◆ Work required ◆
Copy everything in the data below exactly except the pictures.

◆ Given records ◆
%%
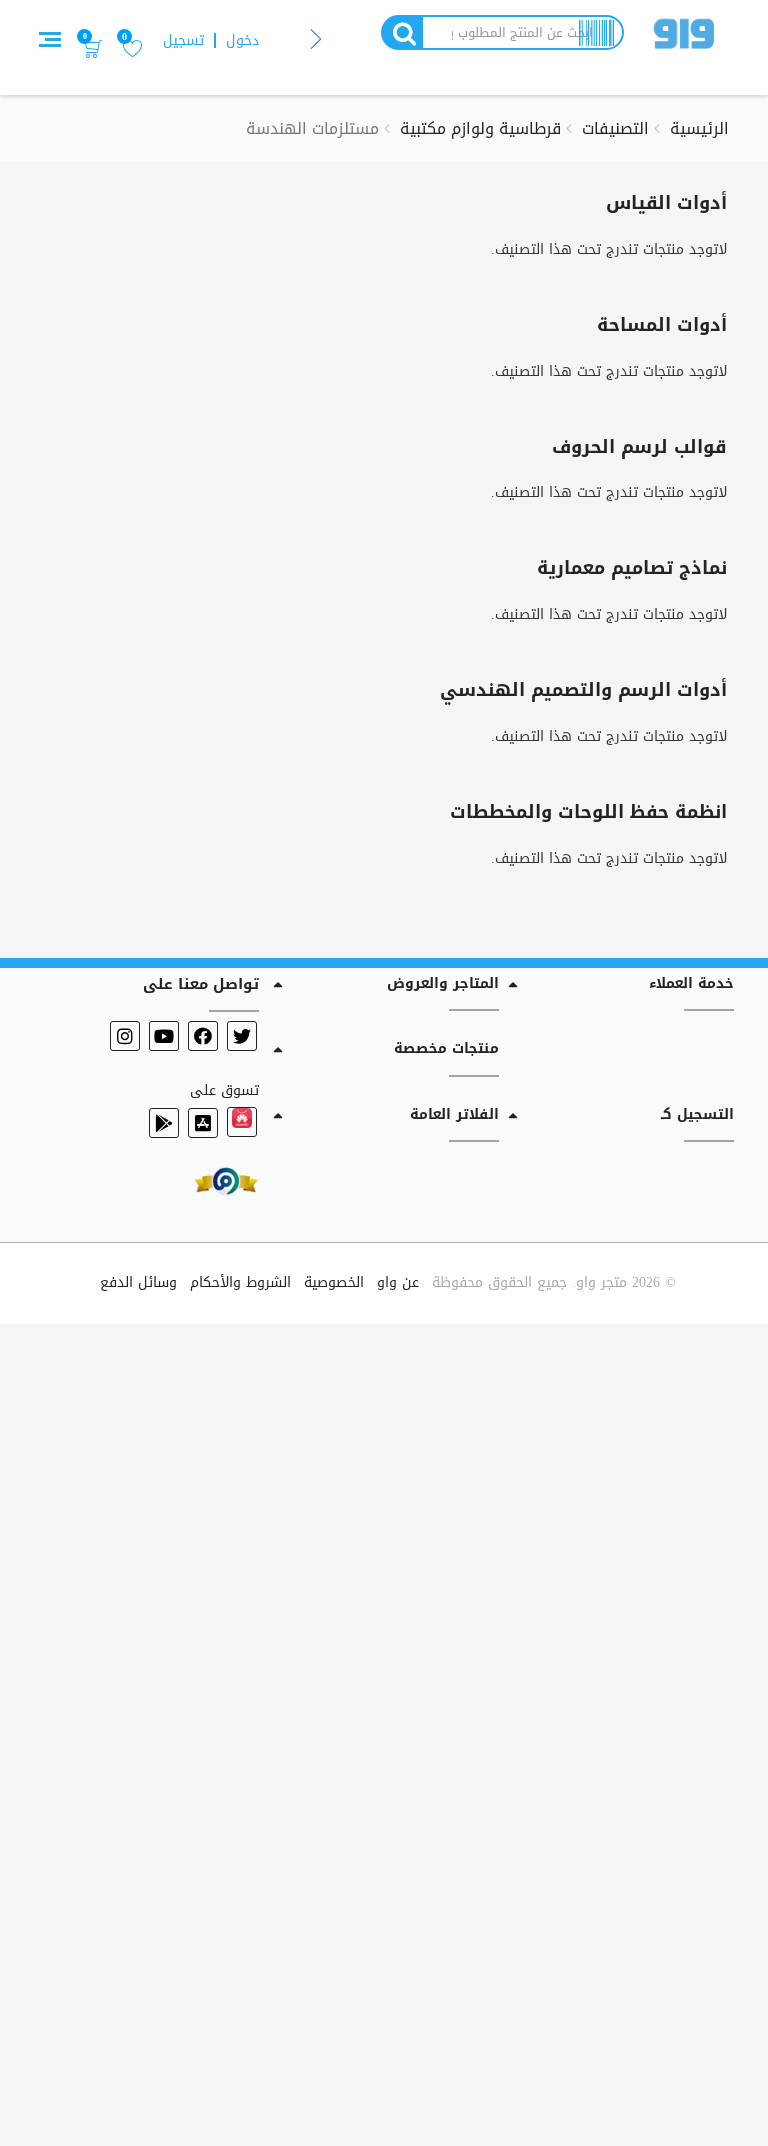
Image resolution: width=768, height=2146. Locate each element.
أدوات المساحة (662, 325)
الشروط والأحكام (240, 1282)
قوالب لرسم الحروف (639, 447)
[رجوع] (316, 40)
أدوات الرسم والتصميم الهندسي (583, 690)
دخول (242, 40)
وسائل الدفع (138, 1282)
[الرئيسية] (684, 37)
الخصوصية (334, 1282)
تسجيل (183, 40)
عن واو (398, 1282)
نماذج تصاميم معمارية (632, 568)
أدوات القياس (666, 203)
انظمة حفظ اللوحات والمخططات (588, 812)
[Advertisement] (384, 1731)
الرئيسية (699, 128)
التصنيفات (615, 128)
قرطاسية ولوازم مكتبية (480, 128)
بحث (401, 32)
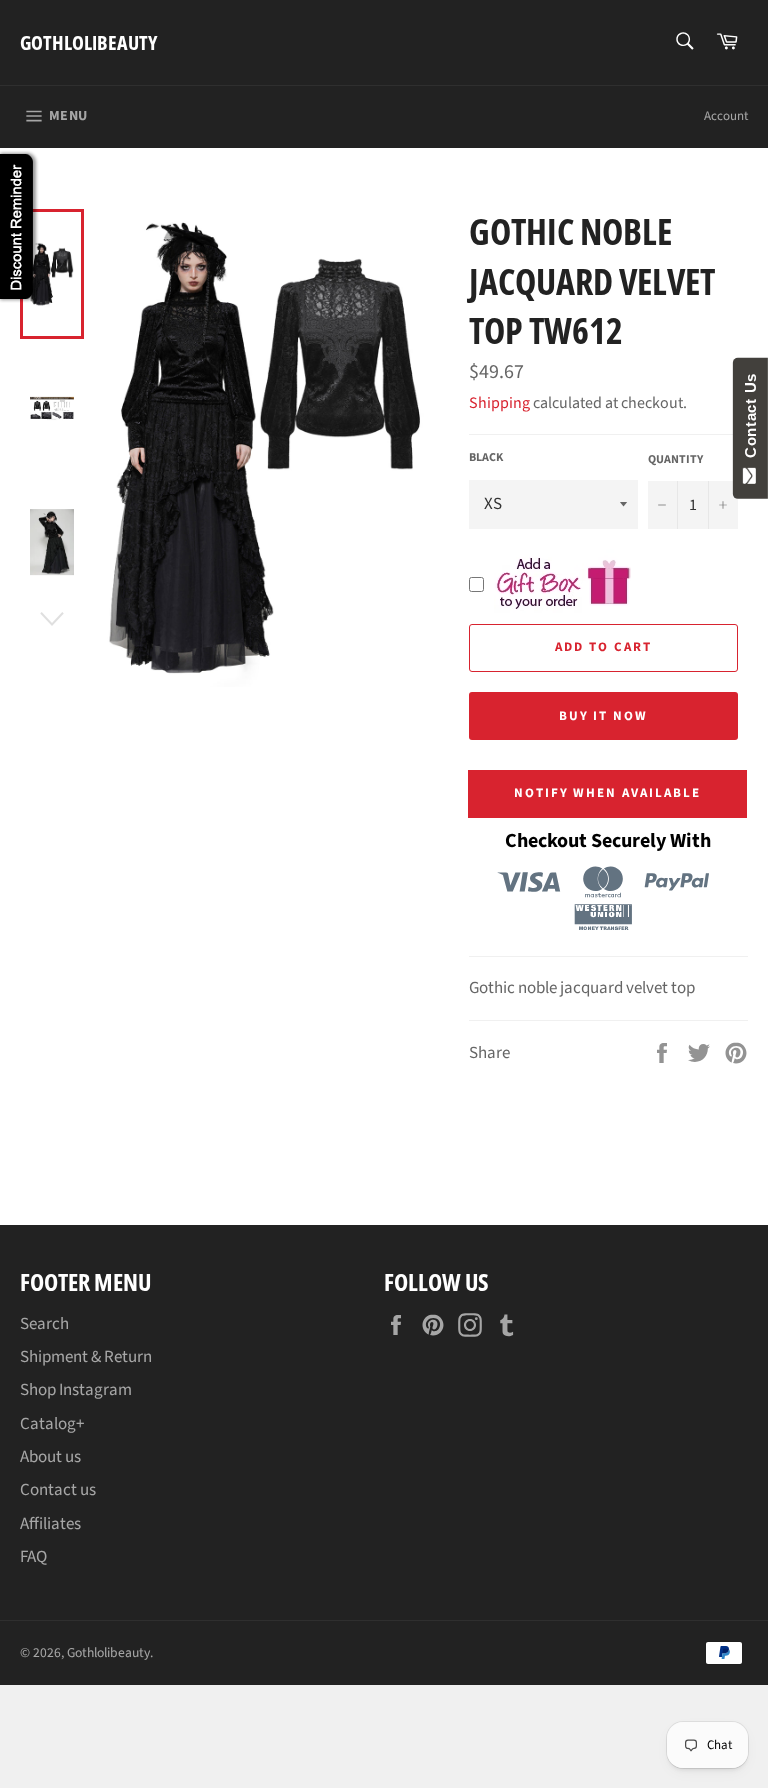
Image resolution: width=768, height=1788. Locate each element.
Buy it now (604, 716)
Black (486, 458)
%%
◆ Completed exercise ◆
Image resolution: width=768, height=2146. Locate each element.
أدوات المساحة (662, 325)
الشروط والأحكام (240, 1282)
قوالب لرسم الحروف (639, 447)
[رجوع] (316, 40)
أدوات الرسم والتصميم الهندسي (583, 690)
دخول (242, 40)
وسائل الدفع (138, 1282)
[الرئيسية] (684, 37)
الخصوصية (334, 1282)
تسجيل (183, 40)
عن واو (398, 1282)
نماذج تصاميم معمارية (632, 568)
أدوات القياس (666, 203)
انظمة حفظ اللوحات والمخططات (588, 812)
[Advertisement] (384, 1731)
الرئيسية (699, 128)
التصنيفات (615, 128)
قرطاسية ولوازم مكتبية (480, 128)
بحث (401, 32)
Image resolution: width=768, height=1788. Locate each element.
Buy it now (604, 716)
Black (486, 458)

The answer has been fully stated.